The last one is a somewhat new concept, so it deserves a bit of explanation. After a pod is POST'ed to the apiserver, and persisted to etcd, some other component (a different process than apiserver), which is watching for new objects, will see it, and act on it and/or modify it. It should not start running on a Kubelet until all the things that need to act on it have done so. @smarterclayton called this a "finalizer". The scheduler can be viewed as a finalizer that takes pods that have everything except a HostIP set, and it sets the HostIP.
Pros/cons of each hook location
- kubectl, other clients
- hooks won't be mandatory. users could just use a different client.
- updating all clients to change behavior is very difficult.
- can interact with users local directory, templates, etc...
- proxy
- can be made manadatory,
- may be a pain to setup?
- apiserver
- can prevent object from ever being persisted to storage
- currently only place where atomic read-then-write is possible.
- adding an action requires modifying apiserver binary,
- adding an action requires checking in changes to kubernetes project or maintaining a branch.
- post-apiserver (finalizer)
- easy for users to customize by maintaining their own component, in separate repository if necessary
- can't "reject" an object. hard for user to understand if the POST succeeds but the pod never runs.
Use cases for hooked actions
- Set default resource limits on pods
- Reject pods with resource limits above or below sane levels. Admission control plugins: LimitRanger and ResourceQuota #3057
- Limit aggregate amount of resources used by a tenant, or by objects matching some selector.

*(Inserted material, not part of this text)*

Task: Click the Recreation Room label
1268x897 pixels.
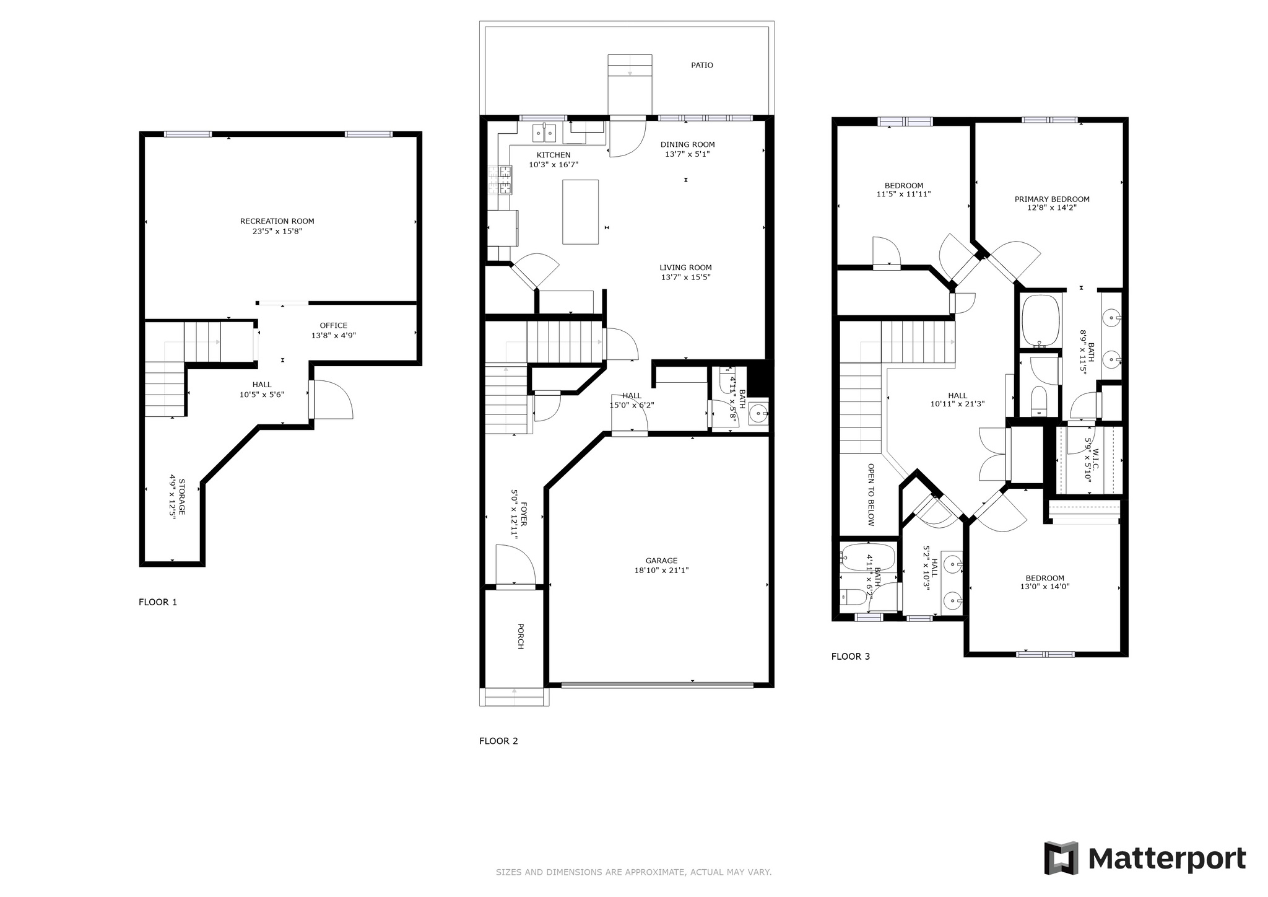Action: click(277, 221)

Admission control plugins: LimitRanger and ResourceQuota #3057
- Reject Pods with resource limits which are difficult shapes for the system to schedule (e.g. lots of ram and very little CPU or vice versa.)
- Prevent creation of too many objects of any kind, either because it is obviously user error, or because it will hurt the system. Admission control plugins: LimitRanger and ResourceQuota #3057
- Schedule pods to nodes (the existing scheduler)

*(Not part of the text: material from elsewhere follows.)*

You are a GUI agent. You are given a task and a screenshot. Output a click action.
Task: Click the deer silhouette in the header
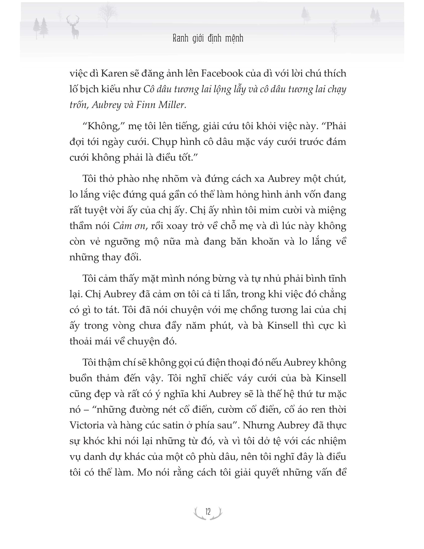[73, 28]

- setup network routes for pods (@pmorie working on something like this for OpenShift, I think)
- custom allocator for IP addresses, vlans, etc (Proposal: deouple networking for segmentation and other use cases #3350)

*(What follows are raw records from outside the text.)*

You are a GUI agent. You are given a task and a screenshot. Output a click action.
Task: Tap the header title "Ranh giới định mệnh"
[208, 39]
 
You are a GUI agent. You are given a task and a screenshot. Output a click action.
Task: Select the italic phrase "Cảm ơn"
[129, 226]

- something that distributes secrets to nodes via some side channel for the pods to use.
- pod limit auto-adjuster
Which hooks to use for what
Suggested guidelines for what hooks to use for what types of actions
- Prefer in apiserver if need to prevent some object from ever "executing"
- Prefer to say no as early as possible for debugging.
- e.g. resource quotas in apiserver
- Put it in the apiserver if the act of persisting of the object could be harmful
- protect apiserver storage space
- e.g. object quotas in apiserver
- Prefer finalizer (outside apiserver) otherwise.
- No need to recompile apiserver or commit to github.
- Separation of responsibilities
Next steps
- debate the above proposal
On finalizers from #3586
Read #3585 too.
We should have a general framework for a pod or other object to be POST'ed in an incomplete state, and persisted to etcd, and then subsequently to be handled by a series of "finalizers" that fill in missing fields. Once all are filled in, the object can be picked up by a kubelet and run.
Use cases
Use cases for filling in fields in pods after they are stored.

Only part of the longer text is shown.